March Silver: The last rally in silver was about 350 points. A similar rally now would put the market up to 33.30. Any more strength than that will mean that the longer term trend has turned upward.
Google: There are several old tops in the 640-670 range which should be strong support for a move up to 800 and higher.
Apple:  During the latest rally in the averages AAPL has underperformed the market and GOOG. So far it has also been unable to climb back above its 200 day moving average.
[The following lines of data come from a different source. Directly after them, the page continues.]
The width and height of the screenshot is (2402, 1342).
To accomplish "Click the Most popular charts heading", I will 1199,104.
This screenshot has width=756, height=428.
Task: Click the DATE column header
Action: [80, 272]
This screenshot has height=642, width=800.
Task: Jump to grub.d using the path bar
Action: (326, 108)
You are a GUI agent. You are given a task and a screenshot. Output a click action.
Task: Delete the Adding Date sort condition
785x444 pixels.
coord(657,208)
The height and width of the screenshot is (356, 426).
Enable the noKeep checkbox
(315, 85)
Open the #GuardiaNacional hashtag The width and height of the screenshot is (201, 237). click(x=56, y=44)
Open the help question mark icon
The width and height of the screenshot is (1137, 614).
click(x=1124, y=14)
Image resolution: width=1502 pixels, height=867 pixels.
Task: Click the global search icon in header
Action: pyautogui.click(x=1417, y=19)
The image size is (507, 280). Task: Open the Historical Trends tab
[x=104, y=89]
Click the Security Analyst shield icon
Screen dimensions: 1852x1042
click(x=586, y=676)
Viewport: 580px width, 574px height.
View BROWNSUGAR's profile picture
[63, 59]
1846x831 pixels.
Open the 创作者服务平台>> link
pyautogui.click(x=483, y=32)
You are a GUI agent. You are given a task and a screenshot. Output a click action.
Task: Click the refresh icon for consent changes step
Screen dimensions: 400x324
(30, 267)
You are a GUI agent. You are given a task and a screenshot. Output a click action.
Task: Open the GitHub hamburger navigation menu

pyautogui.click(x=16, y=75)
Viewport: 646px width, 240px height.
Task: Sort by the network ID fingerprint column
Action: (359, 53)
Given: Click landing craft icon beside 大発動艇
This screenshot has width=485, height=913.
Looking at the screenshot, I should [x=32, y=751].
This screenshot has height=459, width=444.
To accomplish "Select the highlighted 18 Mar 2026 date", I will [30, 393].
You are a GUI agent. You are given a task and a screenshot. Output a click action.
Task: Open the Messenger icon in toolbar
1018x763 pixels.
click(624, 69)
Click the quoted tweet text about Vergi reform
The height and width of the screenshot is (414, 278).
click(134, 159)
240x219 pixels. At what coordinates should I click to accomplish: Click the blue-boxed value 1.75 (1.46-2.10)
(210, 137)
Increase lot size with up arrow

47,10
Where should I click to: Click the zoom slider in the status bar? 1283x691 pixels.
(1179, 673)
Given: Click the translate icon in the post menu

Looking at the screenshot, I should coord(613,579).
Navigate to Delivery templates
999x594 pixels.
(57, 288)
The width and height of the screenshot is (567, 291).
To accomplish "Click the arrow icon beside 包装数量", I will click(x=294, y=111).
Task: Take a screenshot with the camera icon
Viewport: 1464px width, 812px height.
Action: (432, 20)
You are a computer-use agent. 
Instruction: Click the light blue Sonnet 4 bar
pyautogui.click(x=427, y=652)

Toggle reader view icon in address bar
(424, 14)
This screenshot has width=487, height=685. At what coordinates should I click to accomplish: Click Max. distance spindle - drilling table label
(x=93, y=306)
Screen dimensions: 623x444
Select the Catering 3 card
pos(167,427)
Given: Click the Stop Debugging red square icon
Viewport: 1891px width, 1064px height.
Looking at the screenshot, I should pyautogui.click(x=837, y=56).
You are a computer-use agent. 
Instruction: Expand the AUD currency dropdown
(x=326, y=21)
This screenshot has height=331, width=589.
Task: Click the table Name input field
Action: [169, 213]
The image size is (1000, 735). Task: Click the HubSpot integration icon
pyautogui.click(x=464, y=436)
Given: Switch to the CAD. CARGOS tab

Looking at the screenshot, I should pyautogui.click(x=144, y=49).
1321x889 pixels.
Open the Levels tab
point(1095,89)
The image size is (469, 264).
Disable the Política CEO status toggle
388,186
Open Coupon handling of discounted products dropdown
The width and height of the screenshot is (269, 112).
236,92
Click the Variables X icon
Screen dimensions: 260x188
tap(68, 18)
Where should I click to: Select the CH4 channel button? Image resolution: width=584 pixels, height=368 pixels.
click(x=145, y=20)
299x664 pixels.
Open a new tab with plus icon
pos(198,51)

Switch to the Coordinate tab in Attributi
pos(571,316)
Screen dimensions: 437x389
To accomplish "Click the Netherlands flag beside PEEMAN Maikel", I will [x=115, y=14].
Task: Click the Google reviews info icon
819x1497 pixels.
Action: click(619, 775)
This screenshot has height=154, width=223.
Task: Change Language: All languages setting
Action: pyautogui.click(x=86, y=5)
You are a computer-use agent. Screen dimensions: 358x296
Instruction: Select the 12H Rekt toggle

This makes it likely that the next break will carry APPL below 500. Longer term downside target is 350. Meantime resistance above the market is at 565.

2 comments:

Adsense said...

Hi Carl
I mentioned this a few months back and i think it bears some thought today . First of all though , the chart i am looking at is a combination of the dow and the transports nyse spx oex ndx and sox
indexes all added together .
For the most part last year was the sideways movement of pts 15 though 20
. If im correct then the point 20 low was on dec 31 2012 . and we are now heading up towards point 21 . I do realize this type of analysis is not conventional thinking . the reason im labeling this as point 21 is it is into new high territory counting from the july 1 2010 lows . essentially the market has already broken out despite the individual divergences .
so im with you with the bullish view how ever the time counts are now becoming skewed so its a bit of a tough call from here . lastly
i have some very long term slow indicators i look at that are near
very long term oversold readings from an early feb 2011 high , the data on this indicator goes back to 1928. as of today this indicator has not yet turned up and is into territory that has marked many lows since 1936 .
bottom line this extension higher if it comes may become longer then many expect as many turns in this indicator take a year to 2 years before even getting into the normal upper range .
food for thought
Joe

Anonymous said...

Market Timer Tom DeMark said today on CNBC that AAPL had hit his $495 downside target and that the LOW was made today (possibly tomorrow)and that he would expect a 22% rally back up to $600.

Remember, DeMark is not a technician. He prides himself in being a "timer".